Da Responsabilidade Penal da Pessoa Juridíca
Gilberto Morelli Lima
Promotor de Justiça
Gustavo Senna Miranda
Promotor de Justiça
A Constituição Federal no Título VIII, que trata da Ordem Social, cuidou da tutela do meio ambiente através de um capítulo específico, mais precisamente o capítulo VI, onde no artigo 225 estabelece que “todos têm direito ao meio ambiente ecologicamente equilibrado, bem de uso comum do povo e essencial à sadia qualidade de vida, impondo-se ao poder público e à coletividade o dever de defendê-lo e preservá-lo para as presentes e futuras gerações”.

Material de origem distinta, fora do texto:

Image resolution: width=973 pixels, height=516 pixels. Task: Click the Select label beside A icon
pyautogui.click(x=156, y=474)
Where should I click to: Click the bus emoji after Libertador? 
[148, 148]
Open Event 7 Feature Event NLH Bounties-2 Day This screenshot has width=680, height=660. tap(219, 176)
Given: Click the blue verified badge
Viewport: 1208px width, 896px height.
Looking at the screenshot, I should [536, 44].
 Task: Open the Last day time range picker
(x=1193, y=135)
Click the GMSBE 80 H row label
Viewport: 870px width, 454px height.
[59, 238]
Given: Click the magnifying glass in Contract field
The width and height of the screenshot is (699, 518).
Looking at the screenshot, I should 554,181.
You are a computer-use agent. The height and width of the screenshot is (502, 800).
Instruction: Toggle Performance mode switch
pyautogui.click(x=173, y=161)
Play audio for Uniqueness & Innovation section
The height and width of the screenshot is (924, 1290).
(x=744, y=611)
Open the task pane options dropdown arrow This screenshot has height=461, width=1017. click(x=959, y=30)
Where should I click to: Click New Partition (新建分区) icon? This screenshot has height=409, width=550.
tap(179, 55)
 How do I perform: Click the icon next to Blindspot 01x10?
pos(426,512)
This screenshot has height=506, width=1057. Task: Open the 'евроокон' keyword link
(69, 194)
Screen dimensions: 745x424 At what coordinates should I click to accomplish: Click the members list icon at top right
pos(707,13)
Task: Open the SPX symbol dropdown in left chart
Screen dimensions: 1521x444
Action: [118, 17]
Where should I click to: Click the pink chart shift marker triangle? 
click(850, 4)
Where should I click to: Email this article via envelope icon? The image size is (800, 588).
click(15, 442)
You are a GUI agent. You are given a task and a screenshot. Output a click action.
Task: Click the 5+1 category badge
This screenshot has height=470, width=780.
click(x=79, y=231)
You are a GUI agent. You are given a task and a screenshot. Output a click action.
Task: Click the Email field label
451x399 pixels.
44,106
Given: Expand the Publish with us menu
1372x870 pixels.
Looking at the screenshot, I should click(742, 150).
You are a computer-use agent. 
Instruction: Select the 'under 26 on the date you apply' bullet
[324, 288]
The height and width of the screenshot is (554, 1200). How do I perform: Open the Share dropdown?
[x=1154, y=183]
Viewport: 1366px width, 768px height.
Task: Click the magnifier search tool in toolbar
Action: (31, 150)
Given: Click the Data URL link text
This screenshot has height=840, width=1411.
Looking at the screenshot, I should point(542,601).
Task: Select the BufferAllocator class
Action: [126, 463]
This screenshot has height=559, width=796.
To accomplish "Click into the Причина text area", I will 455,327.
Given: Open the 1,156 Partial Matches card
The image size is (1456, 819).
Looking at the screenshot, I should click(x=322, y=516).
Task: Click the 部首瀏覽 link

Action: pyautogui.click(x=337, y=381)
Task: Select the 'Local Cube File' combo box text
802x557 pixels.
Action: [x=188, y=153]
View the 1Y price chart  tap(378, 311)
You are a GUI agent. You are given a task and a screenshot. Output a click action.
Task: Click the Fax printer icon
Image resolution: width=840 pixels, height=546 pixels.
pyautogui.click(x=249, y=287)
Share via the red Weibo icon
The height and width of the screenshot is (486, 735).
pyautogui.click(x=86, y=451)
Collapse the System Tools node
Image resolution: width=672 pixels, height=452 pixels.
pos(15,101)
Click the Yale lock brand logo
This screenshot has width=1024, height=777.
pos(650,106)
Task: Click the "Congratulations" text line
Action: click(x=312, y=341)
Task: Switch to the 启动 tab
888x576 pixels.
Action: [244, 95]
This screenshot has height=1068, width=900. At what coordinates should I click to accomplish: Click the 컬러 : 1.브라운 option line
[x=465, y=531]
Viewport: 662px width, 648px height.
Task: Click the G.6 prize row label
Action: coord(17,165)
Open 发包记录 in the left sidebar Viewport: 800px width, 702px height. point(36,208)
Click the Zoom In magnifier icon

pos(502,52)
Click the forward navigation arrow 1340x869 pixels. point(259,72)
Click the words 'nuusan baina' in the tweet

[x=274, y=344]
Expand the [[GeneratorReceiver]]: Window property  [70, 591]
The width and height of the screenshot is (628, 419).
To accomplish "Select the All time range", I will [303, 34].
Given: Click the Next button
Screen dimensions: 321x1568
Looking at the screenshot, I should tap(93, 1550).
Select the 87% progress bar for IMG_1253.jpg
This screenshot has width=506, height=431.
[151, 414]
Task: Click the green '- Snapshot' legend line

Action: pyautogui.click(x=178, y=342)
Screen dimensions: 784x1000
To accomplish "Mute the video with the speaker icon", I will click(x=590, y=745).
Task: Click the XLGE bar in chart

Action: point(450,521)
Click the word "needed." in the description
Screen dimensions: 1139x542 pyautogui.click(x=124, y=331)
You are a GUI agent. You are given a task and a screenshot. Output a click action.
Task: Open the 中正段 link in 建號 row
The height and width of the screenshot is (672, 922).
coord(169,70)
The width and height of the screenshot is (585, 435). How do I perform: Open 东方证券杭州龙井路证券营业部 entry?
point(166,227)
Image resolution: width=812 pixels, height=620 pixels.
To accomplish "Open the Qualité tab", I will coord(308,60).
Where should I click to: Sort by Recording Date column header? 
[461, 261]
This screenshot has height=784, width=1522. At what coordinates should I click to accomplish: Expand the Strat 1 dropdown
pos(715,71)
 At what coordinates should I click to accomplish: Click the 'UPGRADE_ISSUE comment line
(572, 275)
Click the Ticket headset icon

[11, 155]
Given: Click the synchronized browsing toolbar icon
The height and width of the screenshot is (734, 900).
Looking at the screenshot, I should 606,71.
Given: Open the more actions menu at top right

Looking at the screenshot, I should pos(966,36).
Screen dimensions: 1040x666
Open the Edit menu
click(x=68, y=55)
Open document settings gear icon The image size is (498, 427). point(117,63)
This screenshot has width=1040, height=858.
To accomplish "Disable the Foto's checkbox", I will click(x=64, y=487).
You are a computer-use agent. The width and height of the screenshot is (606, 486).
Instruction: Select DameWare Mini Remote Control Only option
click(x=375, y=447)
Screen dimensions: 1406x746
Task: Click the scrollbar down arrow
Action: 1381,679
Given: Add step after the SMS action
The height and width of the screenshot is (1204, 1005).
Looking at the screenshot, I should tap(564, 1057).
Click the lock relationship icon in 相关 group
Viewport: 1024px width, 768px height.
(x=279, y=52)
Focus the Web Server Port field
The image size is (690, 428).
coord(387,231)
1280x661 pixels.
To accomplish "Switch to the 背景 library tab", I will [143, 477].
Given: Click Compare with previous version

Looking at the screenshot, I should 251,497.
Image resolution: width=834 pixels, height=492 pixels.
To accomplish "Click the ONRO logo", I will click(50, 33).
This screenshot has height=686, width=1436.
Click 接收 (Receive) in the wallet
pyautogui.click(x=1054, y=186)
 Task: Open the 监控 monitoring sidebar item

Verifica-se de imediato que tal artigo além de estabelecer que todos têm um direito, ou seja, ao meio ambiente equilibrado, que é um bem de uso comum e essencial à sadia qualidade de vida, também impõe um dever a todos, inclusive o poder público, ou seja, o de defendê-lo e preservá-lo para as presentes e futuras gerações.
Visando ar maior efetividade à proteção do meio ambiente, o constituinte inseriu no § 3º do artigo 225 da Constituição Federal a responsabilização penal da pessoa jurídica, ao estabelecer o seguinte: “As condutas e atividades consideradas lesivas ao meio ambiente sujeitarão os infratores, pessoas físicas ou jurídicas, a sanções penais e administrativas, independentemente da obrigação de reparar os danos causados”.
A questão acima colocada é polêmica e conforme esclarece o mestre Vicente Gomes da Silva existem aqueles que afirmam não ser possível a criminalização e responsabilização da pessoa jurídica sob o argumento de que a responsabilidade penal é pessoal e se traduz numa vinculação direta entre o homem e sua conduta e não de terceira pessoa, e por tal motivo, não haveria a possibilidade de uma pessoa jurídica praticar qualquer conduta, já que o ato de vontade é algo indispensável e de vinculação direta com a pessoa física.